CompressingH264

From B.Comm media wiki

Contents

Introduction

H.264 is the latest codec that forms a part of MPEG4. We are using it because:

  • It 'scales' from mobile phones through to DVD (so you only have to worry about one codec)
  • It works on video iPods
  • As we use QuickTime it is easy to compress to in all time based software on OS X
  • It is an open standard (which does not mean free, it is proprietary)

This introduction is divided into two parts, one describes video settings, the other audio settings.


This introduction assumes you have already got audiovisual content onto the computer. This might be in iMovie, QuickTime, GarageBand, Final Cut, whatever. At this point you need to export it. If the program does not support customised QuickTime settings export it uncompressed (but realise the file size is potentially enormous, for video we are talking gigabytes) and then open the resulting file in QuickTime Player.

NOTE: all of this assumes you are using QuickTime Player Pro.

So,

  1. open the content in QuickTime Player, and then choose FILE - EXPORT.... (Apple e is a short cut)
  2. Select the destination for the compressed work (this will be on the local computer, you can't usually compress it straight to your blog or internet account)
  3. From all of the drop down menu choices select Movie to QuickTime Movie
  4. click the Options button

In the resulting window you can customise settings for audio and video. If either is greyed out this means the original file does not have a video track, or a sound track. If it is not greyed out but not checked then you're not exporting that part of the file (sound track or video track).


Video Settings

In the resulting window select the Settings button under Video

  1. Select H.264 for compression type
  2. Frame rate should be a whole fraction of the original frame rate, (if 30 then make it 15, if 24 then 18, if 25 I'd try 15)
  3. Key Frames set to automatic
  4. Frame Reordering On
  5. Data rate set to whatever you want to try for, lower data rate equals smaller files, but less quality, a thumbnail is to try for around 2MB a minute (assuming video and audio).
  6. Optimised for Download
  7. You can ignore the quality slider
  8. Encoding is Best Quality (multipass)
  9. Once done, click Ok

Remember once this is compressed if the quality is too low, or too high, you can repeat this until you're happy.

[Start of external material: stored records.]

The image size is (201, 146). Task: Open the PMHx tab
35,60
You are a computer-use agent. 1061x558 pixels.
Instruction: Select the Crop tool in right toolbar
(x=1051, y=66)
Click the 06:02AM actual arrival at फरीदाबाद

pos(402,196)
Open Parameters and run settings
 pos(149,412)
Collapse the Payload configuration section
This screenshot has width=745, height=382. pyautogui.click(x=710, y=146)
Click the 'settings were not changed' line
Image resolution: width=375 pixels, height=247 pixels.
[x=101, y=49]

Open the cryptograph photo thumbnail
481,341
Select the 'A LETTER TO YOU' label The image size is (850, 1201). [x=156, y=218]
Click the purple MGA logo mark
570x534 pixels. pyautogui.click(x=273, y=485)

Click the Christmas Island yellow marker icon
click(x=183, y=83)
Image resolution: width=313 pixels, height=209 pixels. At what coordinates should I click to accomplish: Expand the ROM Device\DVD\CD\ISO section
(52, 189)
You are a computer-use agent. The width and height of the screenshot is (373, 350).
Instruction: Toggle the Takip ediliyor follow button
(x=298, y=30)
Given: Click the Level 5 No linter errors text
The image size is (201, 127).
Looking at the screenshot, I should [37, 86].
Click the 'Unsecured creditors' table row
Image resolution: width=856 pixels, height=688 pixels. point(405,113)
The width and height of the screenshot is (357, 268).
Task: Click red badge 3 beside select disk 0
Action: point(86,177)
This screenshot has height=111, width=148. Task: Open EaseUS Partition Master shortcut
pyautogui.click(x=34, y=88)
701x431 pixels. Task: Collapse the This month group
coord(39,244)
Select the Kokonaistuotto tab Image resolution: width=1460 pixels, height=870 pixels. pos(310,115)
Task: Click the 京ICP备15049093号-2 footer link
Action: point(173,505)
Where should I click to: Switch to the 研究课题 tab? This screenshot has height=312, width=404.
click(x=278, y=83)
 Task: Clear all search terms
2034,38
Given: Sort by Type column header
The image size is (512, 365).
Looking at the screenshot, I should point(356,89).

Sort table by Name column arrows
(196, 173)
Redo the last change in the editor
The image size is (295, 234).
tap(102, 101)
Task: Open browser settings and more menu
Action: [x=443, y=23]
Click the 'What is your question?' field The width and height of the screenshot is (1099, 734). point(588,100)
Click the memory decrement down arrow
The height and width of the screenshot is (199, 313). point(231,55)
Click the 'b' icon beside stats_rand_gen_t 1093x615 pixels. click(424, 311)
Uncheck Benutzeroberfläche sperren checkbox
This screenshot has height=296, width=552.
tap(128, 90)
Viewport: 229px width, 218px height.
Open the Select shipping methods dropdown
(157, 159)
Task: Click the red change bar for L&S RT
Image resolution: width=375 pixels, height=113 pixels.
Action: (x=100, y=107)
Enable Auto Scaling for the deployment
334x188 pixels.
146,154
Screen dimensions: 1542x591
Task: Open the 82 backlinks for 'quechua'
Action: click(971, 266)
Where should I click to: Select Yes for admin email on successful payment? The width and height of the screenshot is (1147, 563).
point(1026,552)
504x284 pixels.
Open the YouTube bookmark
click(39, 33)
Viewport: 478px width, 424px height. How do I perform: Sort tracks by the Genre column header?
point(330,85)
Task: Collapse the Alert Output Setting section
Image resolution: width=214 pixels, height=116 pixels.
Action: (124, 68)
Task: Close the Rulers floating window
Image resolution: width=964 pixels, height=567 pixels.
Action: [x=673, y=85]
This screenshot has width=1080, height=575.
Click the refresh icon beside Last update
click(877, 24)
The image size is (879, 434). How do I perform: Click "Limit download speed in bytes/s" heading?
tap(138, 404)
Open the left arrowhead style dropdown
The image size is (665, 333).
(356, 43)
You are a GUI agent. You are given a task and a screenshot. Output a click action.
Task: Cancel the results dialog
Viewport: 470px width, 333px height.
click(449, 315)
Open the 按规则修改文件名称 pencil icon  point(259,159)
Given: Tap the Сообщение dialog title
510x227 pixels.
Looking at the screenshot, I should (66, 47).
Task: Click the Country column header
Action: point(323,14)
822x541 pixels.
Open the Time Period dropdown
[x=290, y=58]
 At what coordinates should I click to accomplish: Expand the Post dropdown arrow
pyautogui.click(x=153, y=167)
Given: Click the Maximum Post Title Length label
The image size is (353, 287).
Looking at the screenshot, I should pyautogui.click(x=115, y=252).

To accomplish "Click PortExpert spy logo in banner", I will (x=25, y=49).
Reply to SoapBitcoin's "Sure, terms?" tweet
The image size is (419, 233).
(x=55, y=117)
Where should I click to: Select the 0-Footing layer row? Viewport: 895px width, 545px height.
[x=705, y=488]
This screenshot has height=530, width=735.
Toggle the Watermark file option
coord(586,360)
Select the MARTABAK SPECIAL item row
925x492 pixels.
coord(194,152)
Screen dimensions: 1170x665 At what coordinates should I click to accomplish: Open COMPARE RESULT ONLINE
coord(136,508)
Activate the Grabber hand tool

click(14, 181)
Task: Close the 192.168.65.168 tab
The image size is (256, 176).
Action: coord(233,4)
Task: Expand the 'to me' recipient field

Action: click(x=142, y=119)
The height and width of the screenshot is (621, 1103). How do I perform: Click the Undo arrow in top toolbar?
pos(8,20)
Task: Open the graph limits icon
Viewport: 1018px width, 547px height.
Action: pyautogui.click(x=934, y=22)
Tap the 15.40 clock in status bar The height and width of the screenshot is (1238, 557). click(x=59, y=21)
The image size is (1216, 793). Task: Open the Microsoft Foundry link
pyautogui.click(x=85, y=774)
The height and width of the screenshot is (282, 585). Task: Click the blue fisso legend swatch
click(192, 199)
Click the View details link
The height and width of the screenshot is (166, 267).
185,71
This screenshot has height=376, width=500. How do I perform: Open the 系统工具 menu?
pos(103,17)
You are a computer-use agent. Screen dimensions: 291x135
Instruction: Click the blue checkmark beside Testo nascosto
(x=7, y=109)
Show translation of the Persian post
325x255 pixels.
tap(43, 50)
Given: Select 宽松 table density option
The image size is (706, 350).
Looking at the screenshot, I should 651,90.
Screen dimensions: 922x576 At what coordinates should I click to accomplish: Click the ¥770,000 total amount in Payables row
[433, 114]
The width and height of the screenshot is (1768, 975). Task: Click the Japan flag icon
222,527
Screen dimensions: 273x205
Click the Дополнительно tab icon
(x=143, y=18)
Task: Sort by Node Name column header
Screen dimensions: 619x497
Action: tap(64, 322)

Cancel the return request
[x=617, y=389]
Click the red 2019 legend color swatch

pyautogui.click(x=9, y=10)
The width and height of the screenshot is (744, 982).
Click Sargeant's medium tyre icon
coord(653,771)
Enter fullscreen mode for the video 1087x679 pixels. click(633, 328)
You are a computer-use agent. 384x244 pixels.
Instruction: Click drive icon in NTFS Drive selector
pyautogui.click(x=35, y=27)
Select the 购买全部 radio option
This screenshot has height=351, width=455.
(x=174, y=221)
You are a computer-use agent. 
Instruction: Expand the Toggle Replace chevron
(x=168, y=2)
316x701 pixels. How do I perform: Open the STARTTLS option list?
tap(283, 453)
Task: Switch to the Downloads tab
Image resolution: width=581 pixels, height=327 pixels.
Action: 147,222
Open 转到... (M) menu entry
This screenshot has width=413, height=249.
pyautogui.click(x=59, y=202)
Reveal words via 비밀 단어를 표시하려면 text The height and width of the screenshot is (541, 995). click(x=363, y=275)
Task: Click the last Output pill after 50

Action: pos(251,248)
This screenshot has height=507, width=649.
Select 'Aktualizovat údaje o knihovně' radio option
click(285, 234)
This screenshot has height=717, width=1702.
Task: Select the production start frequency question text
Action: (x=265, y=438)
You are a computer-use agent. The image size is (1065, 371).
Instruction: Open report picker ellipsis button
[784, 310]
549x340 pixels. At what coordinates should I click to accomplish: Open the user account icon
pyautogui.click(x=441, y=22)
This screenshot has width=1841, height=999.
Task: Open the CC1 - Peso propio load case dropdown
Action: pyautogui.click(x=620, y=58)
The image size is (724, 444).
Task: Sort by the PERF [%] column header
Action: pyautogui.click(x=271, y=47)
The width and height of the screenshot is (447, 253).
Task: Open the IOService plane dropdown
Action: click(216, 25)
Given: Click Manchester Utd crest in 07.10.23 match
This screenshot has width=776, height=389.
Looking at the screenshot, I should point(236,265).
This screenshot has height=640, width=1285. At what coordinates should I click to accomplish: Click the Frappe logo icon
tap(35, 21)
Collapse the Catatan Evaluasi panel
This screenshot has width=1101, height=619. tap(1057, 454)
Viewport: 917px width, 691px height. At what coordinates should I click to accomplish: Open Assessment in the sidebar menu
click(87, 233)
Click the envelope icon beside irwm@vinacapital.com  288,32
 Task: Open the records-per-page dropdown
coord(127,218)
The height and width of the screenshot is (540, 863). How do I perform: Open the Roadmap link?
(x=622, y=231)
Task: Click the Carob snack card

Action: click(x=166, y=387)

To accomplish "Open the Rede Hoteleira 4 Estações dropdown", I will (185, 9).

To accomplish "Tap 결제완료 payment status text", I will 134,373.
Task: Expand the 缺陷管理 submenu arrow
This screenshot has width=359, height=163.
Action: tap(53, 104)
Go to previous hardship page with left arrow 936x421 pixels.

The filer button in the settings window lets you apply real time filters to your video (film noise, black and white, and so on). Unless you want these effects, ignore this.

The size button lets you set the video output size, the maximum visual size for videoblogging is 320 x 240 pixels. If you want larger video than this you can, but don't embed it in your blog post, place a poster movie and targe the QuickTime player so that it plays in the player (or even a new browser window).

(The reason for this is that most content larger than this will completely break your blog visually.)


Audio Settings

In the resulting window click Settings... under Sound

  1. under Format select AAC (Advanced Audio Codec, this compresses to better quality and data rate than MP3)
  2. Under channels chose if you want stereo or mono. The choice is yours, if it is high quality audio work that is stereo and you want that preserved, then it would make sense to keep it stereo.
  3. For Rate select a sample rate. If it is voice and you want good quality, around 22Khz seems to work well, again experiment.

Advanced settings give you advanced options, they are pretty self explanatory and provide more control over what should be emphasised in the compression.

Dos and Don'ts

Never sample up. That means if your original is, say, 160 x 120 video don't compress it up to 320 x 240, the data isn't there it has to be invented and it will look appalling. Of course if you wanted to deliberately make it very pixellated, this would be a good strategy. Same applies to sound, if it is recorded at 22 Khz then exporting at 44 doesn't make the sound better.